Forever 21 ran a ‘7 days of deals’ campaign from 27th Aug – 2nd Sept, with selections of reduced stock each day. Alongside this deal, there was an extra 50% off sale items from 29th Aug – 2nd Sept. In 2012, Forever 21 ran the 50% off sale items (but when buying two or more items) which ran until Labor Day. However, 7 days later, on the 10th September, that deal came back without its Labor Day occasion – a sign perhaps that this year’s deal from Forever 21 may be revisited in coming days. 226 products have sold out for Forever 21 in the last week, of which 81% were reduced (15% were reduced by more than 50%). Here lies evidence that Forever 21’s Labor Day customer is discount hunting!
Neiman Marcus’s 1st September newsletter promoted an ‘Evening Dash’ with 65% off between 6-9pm, that day only. They ran the exact same offer for Labor Day in 2012, so it must have been a success! The retailer also has a ‘Last Call’ email newsletter which uses a much more urgent tone. That email began pushing Labor Day promotions on the 27th August; ‘everything 35-60% off’ with their ‘deeper discounts’. This differs to 2012’s ‘everything 30% off’.
Aéropostale were next in with their promotions on the 28th August. Their ‘Labor Day Sale’ comprised of a ‘Everything 50% off’, however that reduction had been promoted in email newsletters since the 22nd August. Reduced hoodies in the Labor Day Sale newsletter were $18, but had been down to $14 in a newsletter on the 22nd August. Surprisingly, this band of discounting is later than 2012’s, which kicked in on the 14th August. Aéropostale has a huge 82.3% of their merchandise reduced, and a staggering 45% reduced more than 50%, suggesting poor buying decisions in the summer season.

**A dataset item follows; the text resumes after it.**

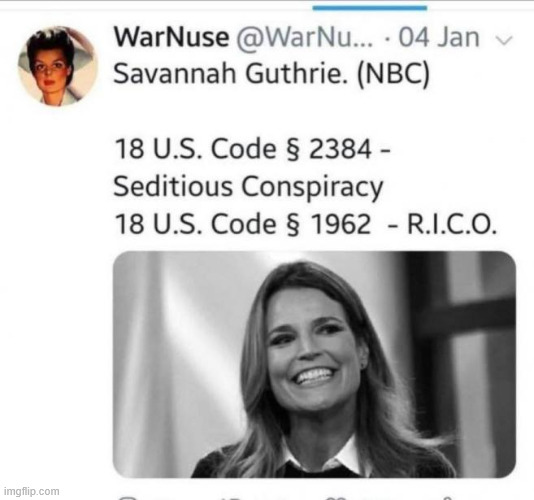The image size is (534, 500).
Task: Click the WarNuse display name
Action: [x=171, y=37]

Despite this, 2013’s emails took a less ‘sales screaming’ look to last year’s – no red banners and huge slogans, instead including new imagery and more considered fonts.
Nasty Gal didn’t run a specific Labor Day campaign, but this year their emails of 30th Aug and 2nd Sept promoted a S.A.L.E (Super Awesome Labor day Event) with discounts of up to 85%. The emails stuck to Nasty Gal’s usual fun branding, steering clear of the typical sales imagery in red and white. Despite the ‘up to 85%’ reductions shown in the email, only 1.5% of Nasty Gal’s online offering is reduced by more than 70%. Of the products which have sold out for Nasty Gal in the past week, 45% were reduced. Nasty Gal haven’t detracted from full-price spend with an over-hyped sales campaign – we like their more subtle style!

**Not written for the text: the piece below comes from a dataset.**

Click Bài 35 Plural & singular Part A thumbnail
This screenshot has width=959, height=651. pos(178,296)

Victoria’s Secret also stuck to the same formula they’d used in 2012, offering a 7 for $27 “Panty Party”. J. Crew tried a new tactic, having only offered free shipping on Labor Day itself in 2012, launching 30% extra off sale items on the day after. This year, their 30% extra off begun the day before Labor Day, promoted in two emails. Of 27 items which sold out in the past week, only 3 items were reduced. Instead, full priced pants, a cashmere tee and tweed dress from Fall 2013 sold well – signs that their Labor Day customer is more focused on new season styles than old season discounts. J. Crew may do well in future to offer a small discount on new season stock to drive site traffic.

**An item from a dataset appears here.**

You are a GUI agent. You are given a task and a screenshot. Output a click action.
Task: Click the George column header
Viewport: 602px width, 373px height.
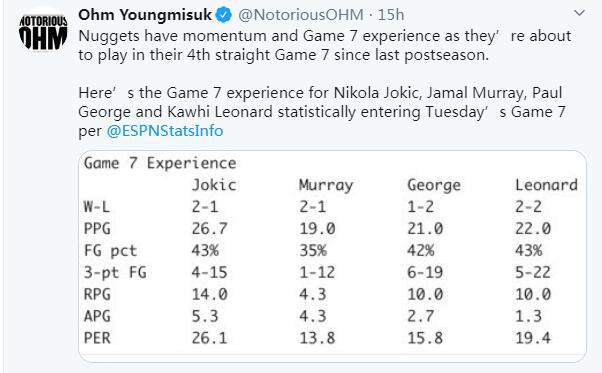[434, 185]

Banana Republic and Kohl’s took a similar strategy with their promotions for 2013. Banana Republic’s 30% off all stock in 2012 was changed to 40% off one full-priced item this year. Kohl’s switched from a 15% off with no minimum spend in 2012 to 20% off a $100 spend in 2013. Both appear more generous to the consumer, whilst ensuring a higher commitment from them. Ann Taylor scaled back their 2012 40% off all stock, to a more modest 30% off this year.
Who didn’t do anything
All the fuss and hype can lead to a sales-fatigued consumer. Some brave retailers decided to avoid the hype of the holiday altogether, including Urban Outfitters (who’d really invested in their Back to School season), Anthropologie and Barney’s. While this may be refreshing, they could also be risking a good opportunity to clear dead stock. The data here has shown there are non-traditional approaches to promoting discounting without damaging positioning, and that such promotions can, in fact, drive full-priced spend.